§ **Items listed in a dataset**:
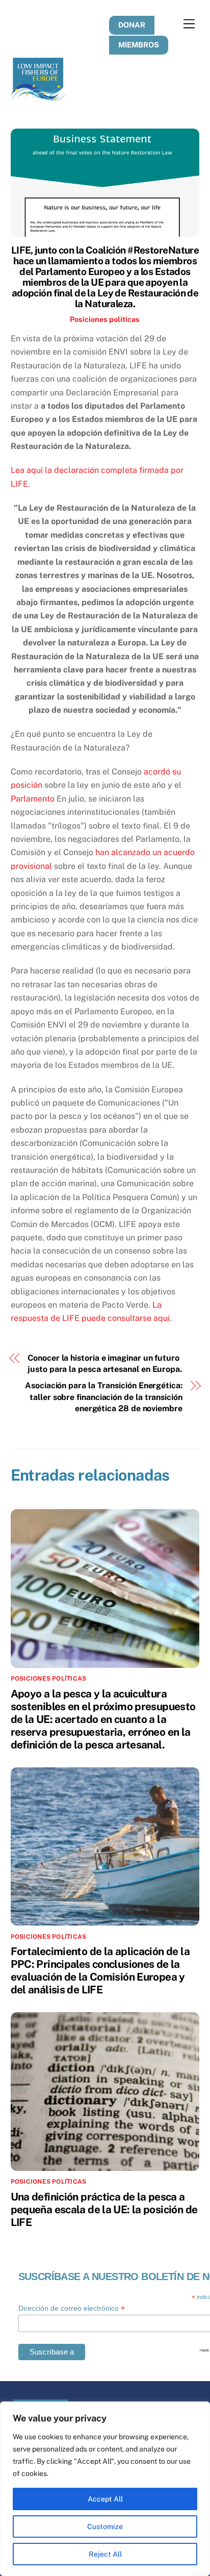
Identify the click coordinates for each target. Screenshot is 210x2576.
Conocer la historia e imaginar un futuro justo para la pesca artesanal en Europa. (105, 1363)
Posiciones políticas (105, 319)
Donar (131, 24)
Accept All (105, 2499)
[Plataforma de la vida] (39, 96)
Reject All (105, 2554)
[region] (105, 2489)
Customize (105, 2526)
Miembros (138, 44)
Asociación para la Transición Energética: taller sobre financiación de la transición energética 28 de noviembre (103, 1397)
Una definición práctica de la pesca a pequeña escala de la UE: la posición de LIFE (104, 2209)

§ **TASK BRIEF**:
Give back every entry verbatim. No pictures belong in the copy.

§ **RESULT BELOW**:
Identify the click coordinates for each target. Screenshot is 210x2576.
Conocer la historia e imaginar un futuro justo para la pesca artesanal en Europa. (105, 1363)
Posiciones políticas (105, 319)
Donar (131, 24)
Accept All (105, 2499)
[Plataforma de la vida] (39, 96)
Reject All (105, 2554)
[region] (105, 2489)
Customize (105, 2526)
Miembros (138, 44)
Asociación para la Transición Energética: taller sobre financiación de la transición energética 28 de noviembre (103, 1397)
Una definición práctica de la pesca a pequeña escala de la UE: la posición de LIFE (104, 2209)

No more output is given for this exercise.